People slip. People fall. When I was in a state
of high mania, which meant I thought I might be
the devil, my therapist had me sit in a chair.
She started touching me to release the pain.
Her hands traveled over my neck, across
my shoulders. You’re in the glass house,
she said, the one above the creek, before you
were raped. God can see everything you do.
He sees you now. She wiped my arms
downward as if sloughing death from me.
Let God touch you. Let him wash through you.
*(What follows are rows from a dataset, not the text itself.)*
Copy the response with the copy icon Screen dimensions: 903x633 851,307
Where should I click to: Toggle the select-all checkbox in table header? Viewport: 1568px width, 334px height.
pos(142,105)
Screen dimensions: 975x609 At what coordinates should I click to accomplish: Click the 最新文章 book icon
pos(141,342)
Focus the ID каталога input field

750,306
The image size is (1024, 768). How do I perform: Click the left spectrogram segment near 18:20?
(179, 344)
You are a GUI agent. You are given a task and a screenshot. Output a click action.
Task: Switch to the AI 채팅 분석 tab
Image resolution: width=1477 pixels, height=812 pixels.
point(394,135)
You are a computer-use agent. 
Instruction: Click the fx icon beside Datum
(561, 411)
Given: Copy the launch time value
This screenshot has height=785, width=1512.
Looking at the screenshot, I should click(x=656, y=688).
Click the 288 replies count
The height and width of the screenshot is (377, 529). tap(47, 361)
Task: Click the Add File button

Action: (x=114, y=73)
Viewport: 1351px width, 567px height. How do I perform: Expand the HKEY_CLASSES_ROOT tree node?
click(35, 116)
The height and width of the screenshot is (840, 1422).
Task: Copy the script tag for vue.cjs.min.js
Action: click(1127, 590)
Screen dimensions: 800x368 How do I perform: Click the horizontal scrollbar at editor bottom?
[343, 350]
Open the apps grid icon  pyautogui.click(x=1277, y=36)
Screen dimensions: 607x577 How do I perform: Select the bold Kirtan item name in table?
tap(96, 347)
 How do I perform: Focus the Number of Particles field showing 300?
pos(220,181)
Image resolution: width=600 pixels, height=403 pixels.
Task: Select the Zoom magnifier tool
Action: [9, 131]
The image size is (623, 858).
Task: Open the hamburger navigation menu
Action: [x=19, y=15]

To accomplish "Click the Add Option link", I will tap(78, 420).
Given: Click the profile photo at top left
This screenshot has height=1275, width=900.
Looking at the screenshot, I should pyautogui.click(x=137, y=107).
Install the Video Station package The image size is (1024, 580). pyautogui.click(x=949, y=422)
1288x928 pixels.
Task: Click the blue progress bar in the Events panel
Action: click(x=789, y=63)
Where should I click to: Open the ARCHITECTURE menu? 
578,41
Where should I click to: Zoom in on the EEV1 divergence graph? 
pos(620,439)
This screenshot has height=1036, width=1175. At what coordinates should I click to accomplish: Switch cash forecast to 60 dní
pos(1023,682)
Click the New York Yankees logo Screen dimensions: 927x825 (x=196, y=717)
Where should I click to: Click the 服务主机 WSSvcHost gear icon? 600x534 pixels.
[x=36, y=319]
Jesus is calling you to him. Don’t resist.
Two days later, I was in the psychiatric ward
at the hospital. They call it B Med.
Until I was admitted, I knew it as the name
a local poet used because he struggled
with depression. B Med. A joke. People
who are manic run in circles like animals
in the zoo or patients in B Med. That’s what
a doctor said during my appointment
when I told him I live with bipolar.
Sometimes there aren’t sirens. Just flowers
and signs that say things in threes, like
It’s not over and We love you and Don’t give up.
The city tears it all down, doesn’t want tourists
to know what happens here, what God either
can’t say or isn’t able to hear. When I stand,
the therapist is crying. This is love, she says.
Can’t you feel it? There’s no narrative
in my town. There’s just whatever this is.
*
The Knave
What if instead of talking in tongues, they’d called it
Voicing what the body needs that can’t be held in language.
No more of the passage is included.